■ Instructions for the task:
From the line containing "Click the forward navigation arrow" through the last line of the data, return those lines exactly as written and nothing more.
Top of Extracted material
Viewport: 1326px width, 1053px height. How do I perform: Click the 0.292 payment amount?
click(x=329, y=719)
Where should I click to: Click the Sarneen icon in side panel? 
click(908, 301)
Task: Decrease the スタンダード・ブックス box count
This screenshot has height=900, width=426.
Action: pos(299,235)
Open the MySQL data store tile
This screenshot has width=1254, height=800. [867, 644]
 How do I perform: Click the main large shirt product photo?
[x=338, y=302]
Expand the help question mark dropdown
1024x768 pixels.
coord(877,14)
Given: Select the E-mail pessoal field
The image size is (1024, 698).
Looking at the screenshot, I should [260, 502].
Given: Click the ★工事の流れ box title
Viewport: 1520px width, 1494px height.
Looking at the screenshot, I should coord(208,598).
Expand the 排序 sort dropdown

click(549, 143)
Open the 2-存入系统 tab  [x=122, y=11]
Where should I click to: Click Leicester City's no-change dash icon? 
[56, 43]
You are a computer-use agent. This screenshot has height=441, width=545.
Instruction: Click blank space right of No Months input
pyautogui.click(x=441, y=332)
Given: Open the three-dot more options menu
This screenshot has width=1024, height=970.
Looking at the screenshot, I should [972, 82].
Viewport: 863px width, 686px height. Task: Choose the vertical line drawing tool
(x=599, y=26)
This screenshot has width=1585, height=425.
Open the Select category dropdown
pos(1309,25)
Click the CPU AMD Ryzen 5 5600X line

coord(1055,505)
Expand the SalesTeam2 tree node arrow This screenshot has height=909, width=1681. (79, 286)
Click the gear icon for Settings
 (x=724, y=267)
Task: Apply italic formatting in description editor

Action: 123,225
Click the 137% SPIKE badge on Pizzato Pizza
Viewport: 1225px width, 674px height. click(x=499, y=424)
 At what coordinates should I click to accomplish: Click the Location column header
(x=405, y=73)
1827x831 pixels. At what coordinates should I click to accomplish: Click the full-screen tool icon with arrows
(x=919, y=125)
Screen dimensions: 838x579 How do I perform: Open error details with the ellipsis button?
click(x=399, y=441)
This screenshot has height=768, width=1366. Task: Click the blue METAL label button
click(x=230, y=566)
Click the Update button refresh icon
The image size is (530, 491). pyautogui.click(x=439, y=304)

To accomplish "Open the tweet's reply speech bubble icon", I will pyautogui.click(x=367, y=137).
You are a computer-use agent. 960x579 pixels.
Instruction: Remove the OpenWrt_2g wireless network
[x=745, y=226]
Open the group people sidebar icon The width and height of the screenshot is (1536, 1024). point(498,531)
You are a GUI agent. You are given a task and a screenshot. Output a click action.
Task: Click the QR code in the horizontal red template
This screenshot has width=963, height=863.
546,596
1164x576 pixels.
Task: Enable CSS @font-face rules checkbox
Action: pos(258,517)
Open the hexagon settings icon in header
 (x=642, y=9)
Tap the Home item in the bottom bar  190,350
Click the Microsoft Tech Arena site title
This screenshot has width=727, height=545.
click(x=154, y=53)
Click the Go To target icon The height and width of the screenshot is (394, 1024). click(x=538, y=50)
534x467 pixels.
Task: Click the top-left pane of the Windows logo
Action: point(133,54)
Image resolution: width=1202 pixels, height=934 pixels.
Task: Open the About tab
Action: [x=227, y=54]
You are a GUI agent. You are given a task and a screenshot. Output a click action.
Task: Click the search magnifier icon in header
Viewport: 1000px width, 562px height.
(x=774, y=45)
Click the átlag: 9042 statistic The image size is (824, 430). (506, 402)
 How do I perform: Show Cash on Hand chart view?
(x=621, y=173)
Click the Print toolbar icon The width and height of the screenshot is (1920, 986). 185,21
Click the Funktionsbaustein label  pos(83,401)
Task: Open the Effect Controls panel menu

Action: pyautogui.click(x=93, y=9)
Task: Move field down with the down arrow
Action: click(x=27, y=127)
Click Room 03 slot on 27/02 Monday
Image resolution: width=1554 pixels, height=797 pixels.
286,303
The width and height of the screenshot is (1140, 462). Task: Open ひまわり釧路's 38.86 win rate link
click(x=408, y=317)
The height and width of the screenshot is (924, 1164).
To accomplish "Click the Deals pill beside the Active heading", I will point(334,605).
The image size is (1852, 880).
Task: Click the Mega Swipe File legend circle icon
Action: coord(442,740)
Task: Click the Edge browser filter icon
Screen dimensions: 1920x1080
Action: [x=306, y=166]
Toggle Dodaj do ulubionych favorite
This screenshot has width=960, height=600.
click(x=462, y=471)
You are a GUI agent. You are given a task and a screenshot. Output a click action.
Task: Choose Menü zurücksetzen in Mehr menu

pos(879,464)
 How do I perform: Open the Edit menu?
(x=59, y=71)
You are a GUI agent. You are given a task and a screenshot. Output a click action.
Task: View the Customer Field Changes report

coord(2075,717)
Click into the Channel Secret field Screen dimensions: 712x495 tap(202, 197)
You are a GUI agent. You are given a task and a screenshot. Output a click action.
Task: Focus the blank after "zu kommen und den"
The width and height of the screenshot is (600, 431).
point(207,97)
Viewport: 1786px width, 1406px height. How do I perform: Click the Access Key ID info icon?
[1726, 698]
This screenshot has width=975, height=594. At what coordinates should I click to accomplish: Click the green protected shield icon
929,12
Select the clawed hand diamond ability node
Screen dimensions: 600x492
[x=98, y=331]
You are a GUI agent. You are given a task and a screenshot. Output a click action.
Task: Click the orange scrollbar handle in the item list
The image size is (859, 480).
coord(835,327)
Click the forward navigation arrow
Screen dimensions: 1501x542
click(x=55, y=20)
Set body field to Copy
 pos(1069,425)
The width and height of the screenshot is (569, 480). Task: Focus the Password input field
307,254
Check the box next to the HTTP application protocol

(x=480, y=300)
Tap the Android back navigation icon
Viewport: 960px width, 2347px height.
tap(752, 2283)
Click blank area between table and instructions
Bottom of Extracted material
■ Reply:
Click the forward navigation arrow
Screen dimensions: 1501x542
click(x=55, y=20)
Set body field to Copy
 pos(1069,425)
The width and height of the screenshot is (569, 480). Task: Focus the Password input field
307,254
Check the box next to the HTTP application protocol

(x=480, y=300)
Tap the Android back navigation icon
Viewport: 960px width, 2347px height.
tap(752, 2283)
Click blank area between table and instructions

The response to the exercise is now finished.